Quote the listing lines starting at the one that contains "You are a computer-use" and ending at the one that contains "pos(430,737)", with both of those lines included.

▸ Data excerpts
* Start *

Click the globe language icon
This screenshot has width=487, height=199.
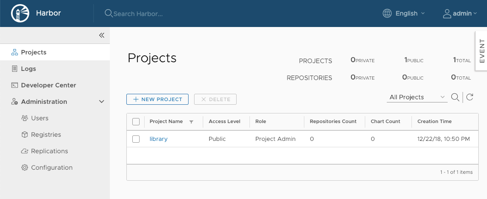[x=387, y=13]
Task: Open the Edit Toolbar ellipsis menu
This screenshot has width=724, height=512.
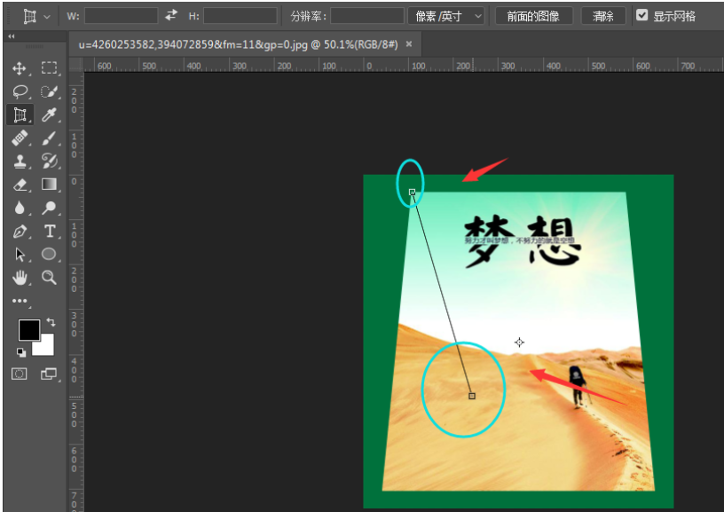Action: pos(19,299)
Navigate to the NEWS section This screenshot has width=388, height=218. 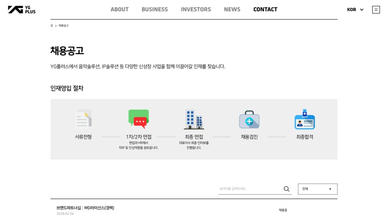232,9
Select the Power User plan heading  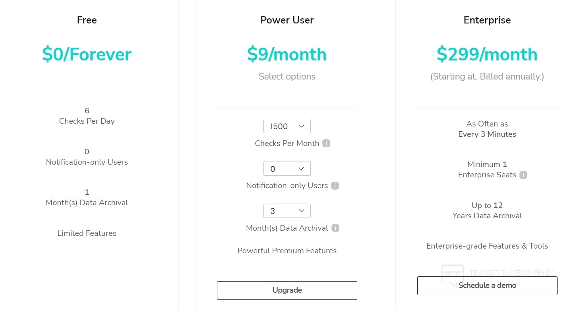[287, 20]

* End *
* Start *

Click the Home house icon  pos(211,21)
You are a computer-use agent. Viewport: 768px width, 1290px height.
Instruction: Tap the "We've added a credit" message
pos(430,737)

* End *

▸ Answer in full
You are a computer-use agent. Viewport: 768px width, 1290px height.
Instruction: Tap the "We've added a credit" message
pos(430,737)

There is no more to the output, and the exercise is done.